Microsoft today released a stripped-down version of Office for Android smartphones, continuing its strategy of tying its mobile suite to the Office 365 rent-not-buy subscription plans.
Wednesday's launch of Office Mobile for Android followed by six weeks the debut of the same-named app for Apple's iPhone. The iOS version was also linked to Office 365.
The Android app lets customers run scaled-down versions of Word, Excel and PowerPoint on a smartphone powered by Android 4.0 or later. The app is primarily intended for document viewing, but users can also create new documents and, with the app's basic tools, edit and add comments to existing ones.
Office Mobile can be downloaded free of charge from the Google Play Store, but like its iOS sibling, it only works when linked to an Office 365 account. Subscriptions range from the $100 per year Office 365 Home Premium to a blizzard of business plans that start at $150 per user per year and climb to $264 per user per year.
Office 365 lets users install Office Mobile on up to five mobile devices -- those running Windows Phone don't count,because the app is pre-installed -- so a household with an Office 365 Home Premium subscription could run the app on, say, three iPhones and two Samsung Galaxies.
For all intents and purposes, the Android app is identical to the one for the iPhone. Among the few differences, said Microsoft, was that potential customers could not sign up for Office 365 Home Premium within the app.
One disparity Microsoft didn't mention was an anti-tablet blockade even more draconian than the iOS app imposed: Office Mobile on Android won't even install on a tablet. On the iPad, users could run Office Mobile if they could stomach a chunky expanded view.
"We built Office Mobile for Android phones to ensure a great Office experience when using a small screen device," said Guy Gilbert, a senior product manager on the Office Mobile apps team, on a company blog Wednesday. "Therefore, you will not be able to download and install Office Mobile for Android phones on an Android tablet from the Google Play store. If you have an Android tablet, we recommend using the Office Web Apps which provide the best Office experience on a tablet."
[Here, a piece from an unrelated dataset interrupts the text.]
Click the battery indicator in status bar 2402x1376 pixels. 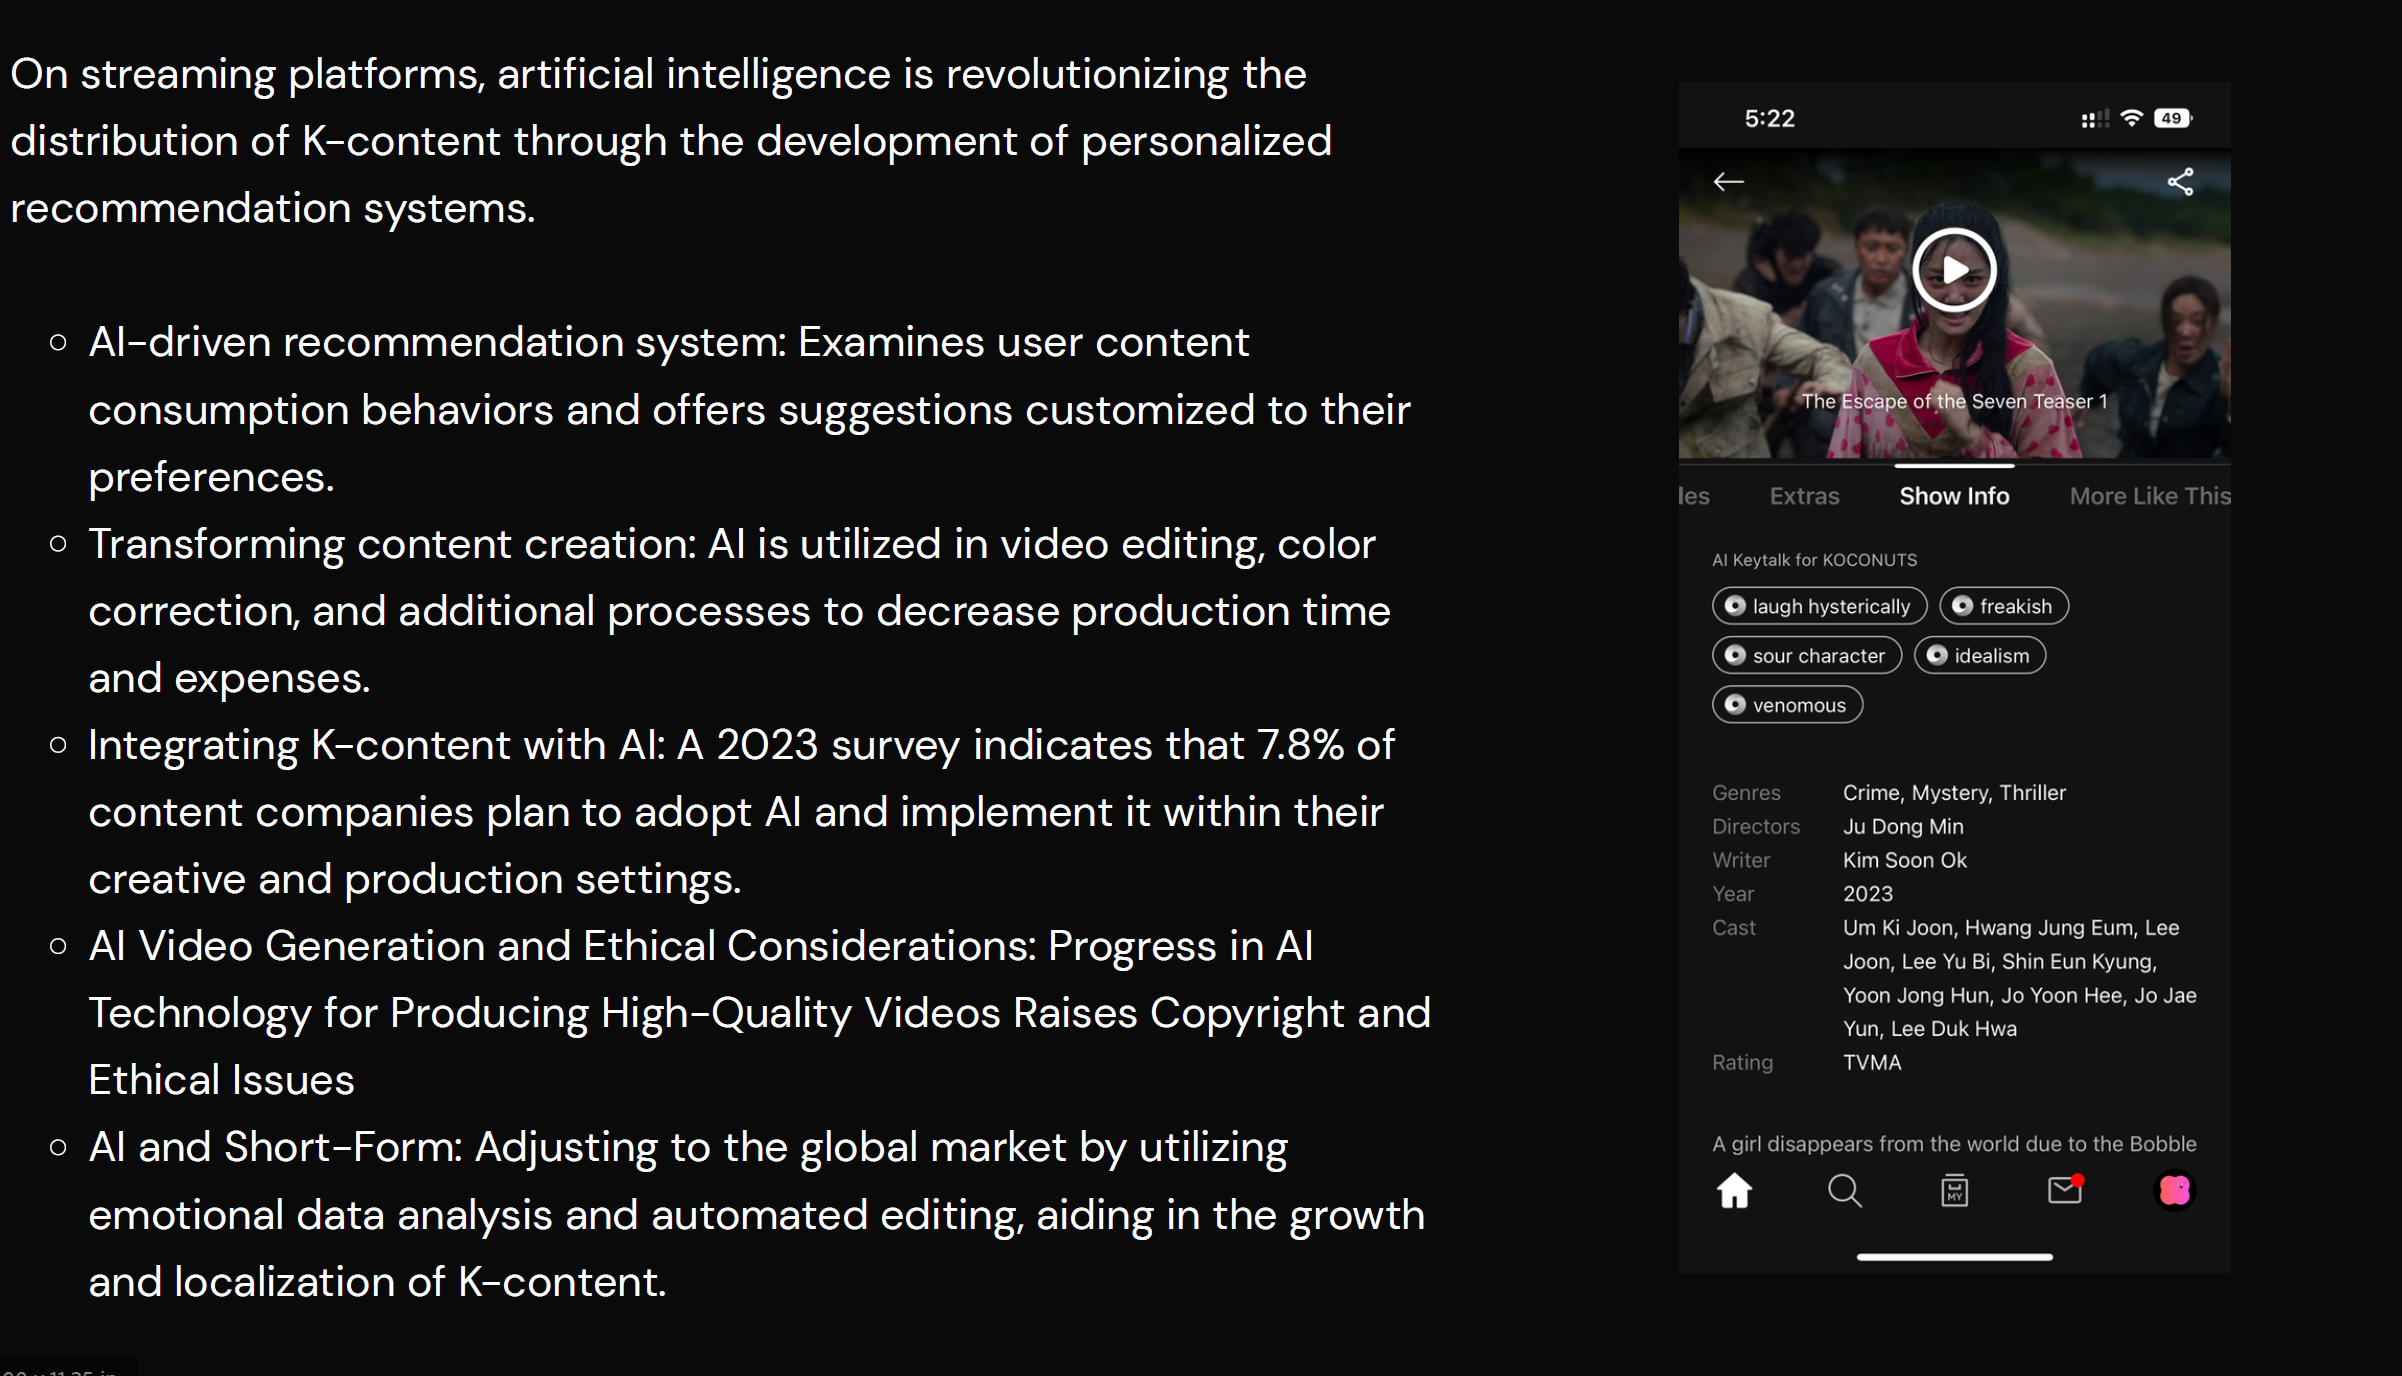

That was a business decision, not one driven by technology or design, countered Frank Gillett, an analyst with Forrester Research who has been critical of Microsoft's decision to bar Office from tablets powered by iOS or Android.
"This is more of the same," said Gillett, referring to the strategy that gives Windows-based tablets a crack at Office, not those running competitors' operating systems. "Android tablets are not well established, so not supporting them is not as big of a deal. But strategically I think they should be putting Office everywhere to preserve and extend Microsoft's presence. They clearly don't see it that way."